Molecular genetic testing and measurement of levels of GPIHBP1 autoantibodies in patients with severe hypertriglyceridemia: The importance of identifying the underlying cause of hypertriglyceridemia.

ABSTRACT

BACKGROUND: Severe hypertriglyceridemia can be caused by pathogenic variants in genes encoding proteins involved in the metabolism of triglyceride-rich lipoproteins. A key protein in this respect is lipoprotein lipase (LPL) which hydrolyzes triglycerides in these lipoproteins. Another important protein is glycosylphosphatidylinositol-anchored high density lipoprotein-binding protein 1 (GPIHBP1) which transports LPL to the luminal side of the endothelial cells.
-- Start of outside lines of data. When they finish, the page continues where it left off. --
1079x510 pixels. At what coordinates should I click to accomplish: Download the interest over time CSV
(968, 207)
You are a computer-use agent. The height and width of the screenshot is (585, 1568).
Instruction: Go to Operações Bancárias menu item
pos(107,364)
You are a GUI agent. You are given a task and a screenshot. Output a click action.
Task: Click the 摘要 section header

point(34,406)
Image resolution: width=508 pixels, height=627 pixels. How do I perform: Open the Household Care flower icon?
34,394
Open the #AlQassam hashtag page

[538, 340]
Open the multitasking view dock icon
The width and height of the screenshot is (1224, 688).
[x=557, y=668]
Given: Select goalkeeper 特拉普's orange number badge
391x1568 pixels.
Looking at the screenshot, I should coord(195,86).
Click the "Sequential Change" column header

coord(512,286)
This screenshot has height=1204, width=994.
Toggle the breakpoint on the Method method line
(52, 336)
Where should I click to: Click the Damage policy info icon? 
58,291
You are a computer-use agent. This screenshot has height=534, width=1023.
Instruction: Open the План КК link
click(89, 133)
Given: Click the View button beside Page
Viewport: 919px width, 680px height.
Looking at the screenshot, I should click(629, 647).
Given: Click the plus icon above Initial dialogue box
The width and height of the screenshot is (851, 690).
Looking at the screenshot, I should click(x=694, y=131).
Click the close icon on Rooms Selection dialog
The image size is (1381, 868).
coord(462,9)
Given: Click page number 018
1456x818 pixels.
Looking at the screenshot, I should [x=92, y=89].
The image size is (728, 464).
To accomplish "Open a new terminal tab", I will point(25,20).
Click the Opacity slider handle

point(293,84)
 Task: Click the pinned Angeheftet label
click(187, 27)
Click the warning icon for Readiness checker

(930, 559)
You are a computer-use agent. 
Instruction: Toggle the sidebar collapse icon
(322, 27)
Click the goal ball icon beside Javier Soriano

OBJECTIVE: Our objective was to identify a genetic cause of hypertriglyceridemia in 459 consecutive unrelated subjects with levels of serum triglycerides ≥20 mmol/l. These patients had been referred for molecular genetic testing from 1998 to 2021. In addition, we wanted to study whether GPIHBP1 autoantibodies also were a cause of hypertriglyceridemia. METHODS: Molecular genetic analyses of the genes encoding LPL, GPIHBP1, apolipoprotein C2, lipase maturation factor 1 and apolipoprotein A5 as well as apolipoprotein E genotyping, were performed in all 459 patients. Serum was obtained from 132 of the patients for measurement of GPIHBP1 autoantibodies approximately nine years after molecular genetic testing was performed. RESULTS: A monogenic cause was found in four of the 459 (0.9%) patients, and nine (2.0%) patients had dyslipoproteinemia due to homozygosity for apolipoprotein E2. One of the 132 (0.8%) patients had GPIHBP1 autoantibody syndrome. CONCLUSION: Only 0.9% of the patients had monogenic hypertriglyceridemia, and only 0.8% had GPIHBP1 autoantibody syndrome. The latter figure is most likely an underestimate because serum samples were obtained approximately nine years after hypertriglyceridemia was first identified. There is a need to implement measurement of GPIHBP1 autoantibodies in clinical medicine to secure that proper therapeutic actions are taken.